Il provvedimento teso a evitare incidenti stradali, ma scoppia la polemica

Potrebbe sembrare uno scherzo di cattivo gusto o l'ennesima trovata di qualche leghista in cerca di visibilità, invece l'ordinanza emanata il 16 gennaio dal Comune di Flumeri, provincia di Avellino, è reale, e il sindaco la difende a spada tratta. L'ordinanza in questione, che in poche ore ha fatto balzare l'altrimenti anonimo Comune sui quotidiani nazionali, prevede che gli immigrati che circolano sulle strade comunali indossino, di sera e di pomeriggio, un giubbotto catarifrangente che consenta "agli automobilisti di individuare i pedoni lungo i cigli delle strade".

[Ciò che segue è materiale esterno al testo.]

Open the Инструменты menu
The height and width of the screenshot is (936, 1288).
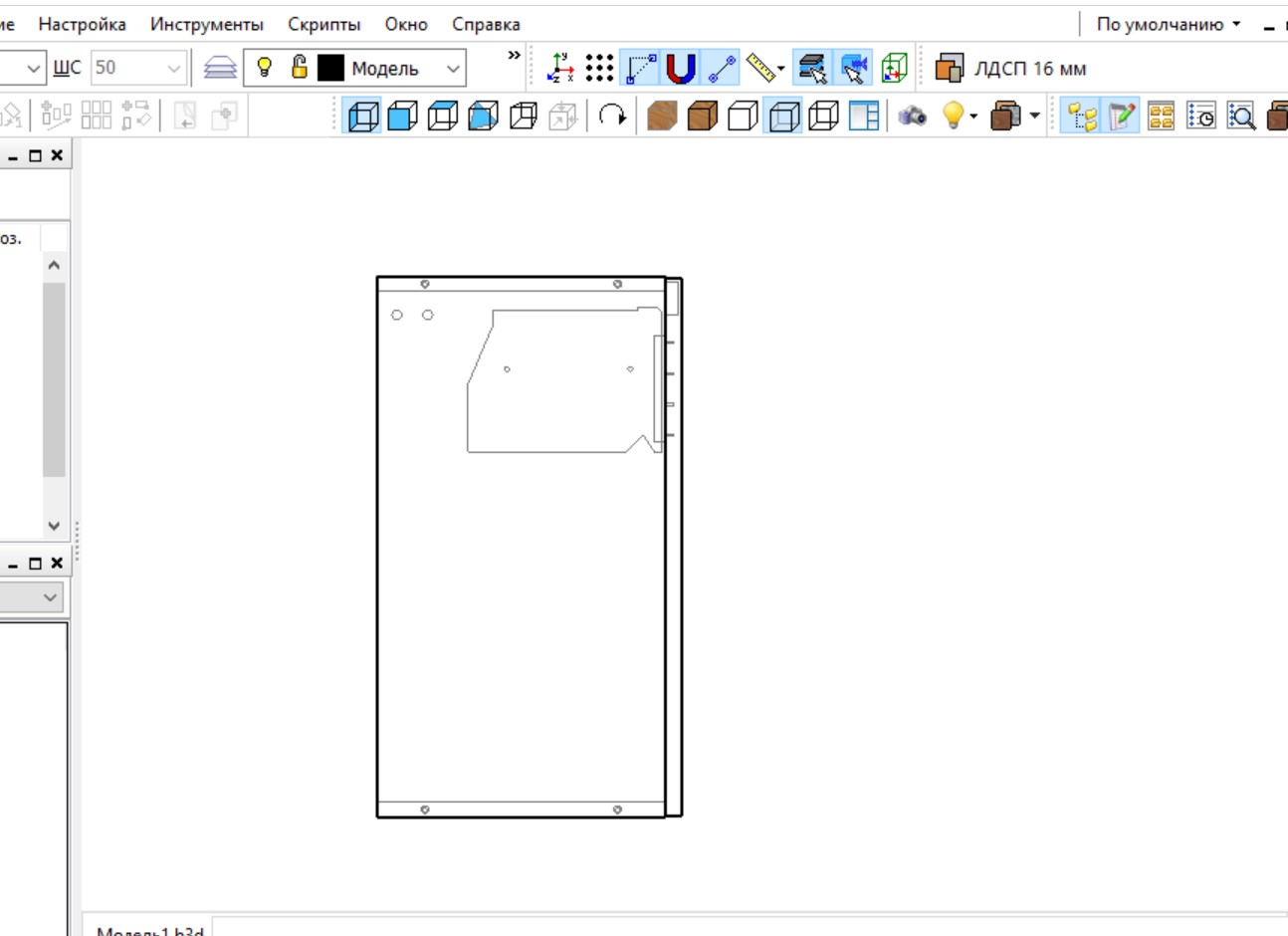206,24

La notizia è stata lanciata da Repubblica Napoli e poi ripresa dal Corriere del Mezzogiorno che ha anche chiesto delucidazioni al sindaco, il 36enne commercialista Angelo Lanza, eletto nel 2012 a capo di una lista civica. E il sindaco spiega che il provvedimento, lungi nelle intenzioni da essere discriminatorio, è stato preso dopo che diversi cittadini extracomunitari sono rimasti vittima di incidenti stradali sulla ex Statale 91, che attraversa il centro di Flumeri ed è scarsamente illuminata.

D'altronde di immigrati a Flumeri ce ne sono diversi, e tutta l'Irpinia è coinvolta da un'emergenza profughi che sta causando diverse polemiche. Inoltre a Flumeri è presente una cooperativa che ospita cittadini extracomunitari in attesa di asilo politico.

Eppure è difficile non vedere un contenuto discriminatorio nell'ordinanza, che è stata pubblicata integralmente da IlCiriaco, sito specializzato in cronaca irpina: si trova scritto "l'utilizzo da parte degli extracomunitari". Da un lato si evita il riferimento al colore della pelle – che chiaramente è un fattore determinante nell'ordinanza – estendendo quindi, per assurdo, l'ordinanza anche a canadesi o lapponi, che non fanno parte della Comunità Europea; da un altro, non si tutelano cittadini italiani (magari di pelle scura) che circolano sulle stesse strade.

Il sindaco Lanza si difende spiegando che gli immigrati "non essendo italiani non conoscono il codice della strada che, anche per i miei concittadini, impone una serie di precauzioni, come quella appunto di rendersi visibili agli automobilisti". Ma fioccano le polemiche, con la Cgil che parla di "atto discriminatorio e folcloristico" e altre associazioni che, forse spingendosi un po' troppo in là, fanno paragoni con la stella di David imposta agli ebrei dai nazisti.

Ma la domanda fondamentale la pone a Lanza il Corriere del Mezzogiorno: se il problema è la strada buia, perché non si provvede a illuminarla? "Da quando è stata trasferita alle competenze della Provincia, gli interventi di ordinaria e straordinaria manutenzione sono sempre più rari. Hanno promesso interventi che ancora non vengono realizzati", allarga le braccia il sindaco.